◆ **SET EXERCISE**
Rewrite the data below as a Markdown table with the columns Row and Line, starting at the line containing "This screenshot has height=812, width=1511." and ending at the line containing "click(351, 147)", with a row number for each line. Omit blank lines, and leave the pictures out of the table.
:: RECORD EXTRACTS ::
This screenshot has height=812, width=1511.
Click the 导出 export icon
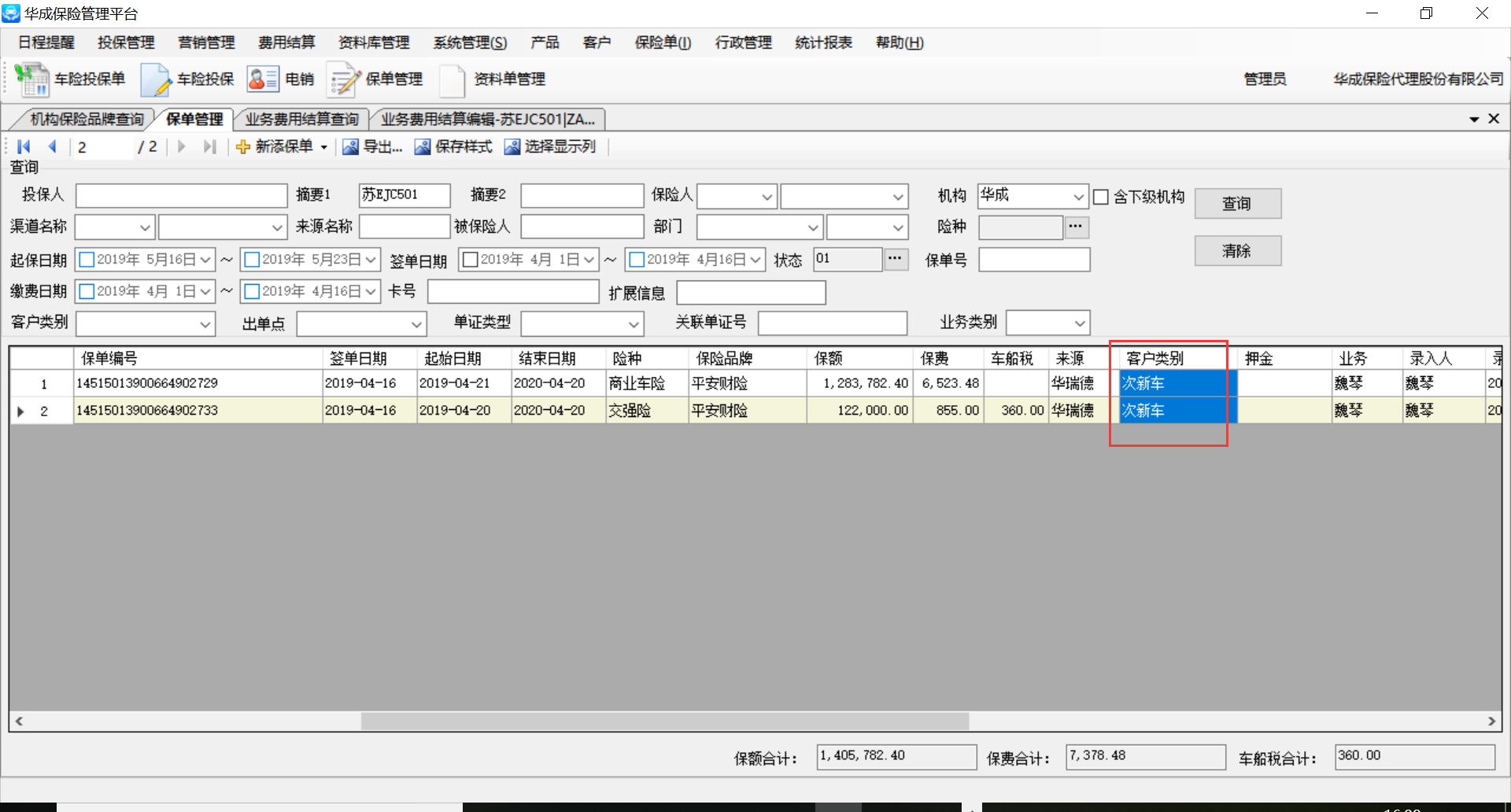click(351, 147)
:::
:: RECORD EXTRACTS ::
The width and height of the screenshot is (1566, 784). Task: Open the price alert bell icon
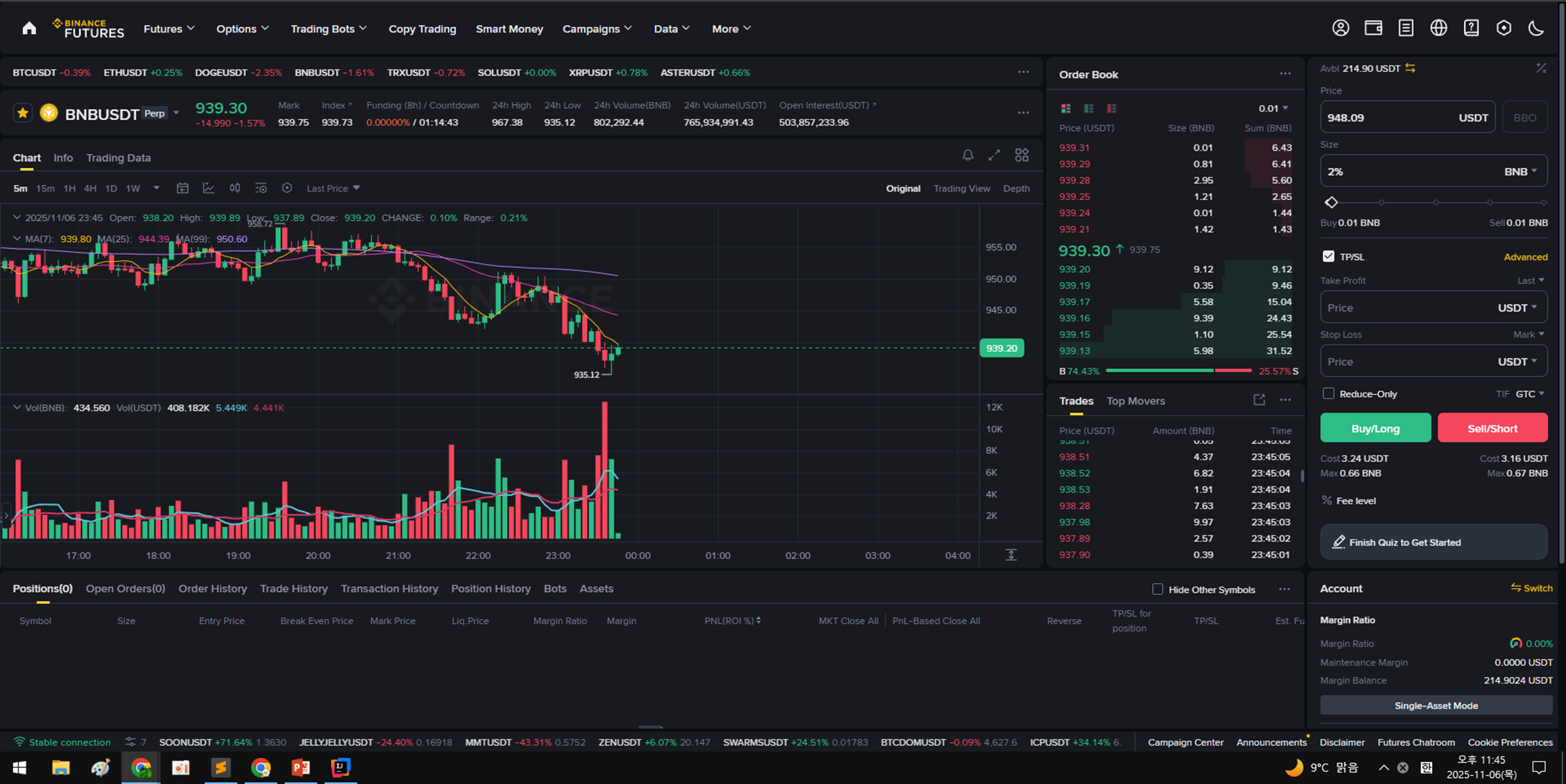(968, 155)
:::
:: RECORD EXTRACTS ::
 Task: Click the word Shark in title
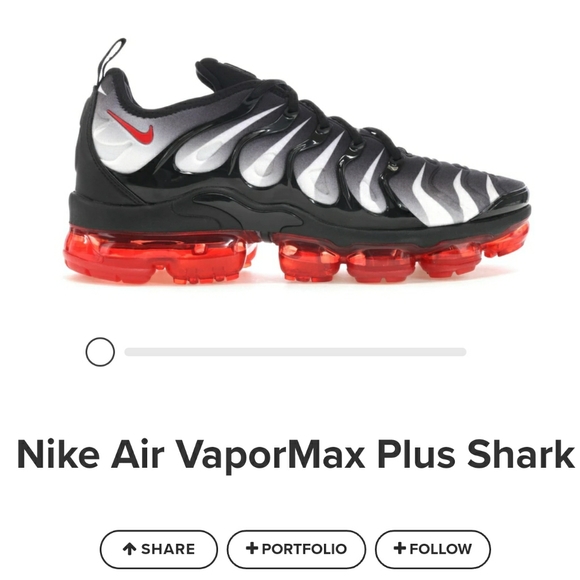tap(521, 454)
:::
◆ **EXPECTED OUTPUT**
| Row | Line |
|---|---|
| 1 | This screenshot has height=812, width=1511. |
| 2 | Click the 导出 export icon |
| 3 | click(351, 147) |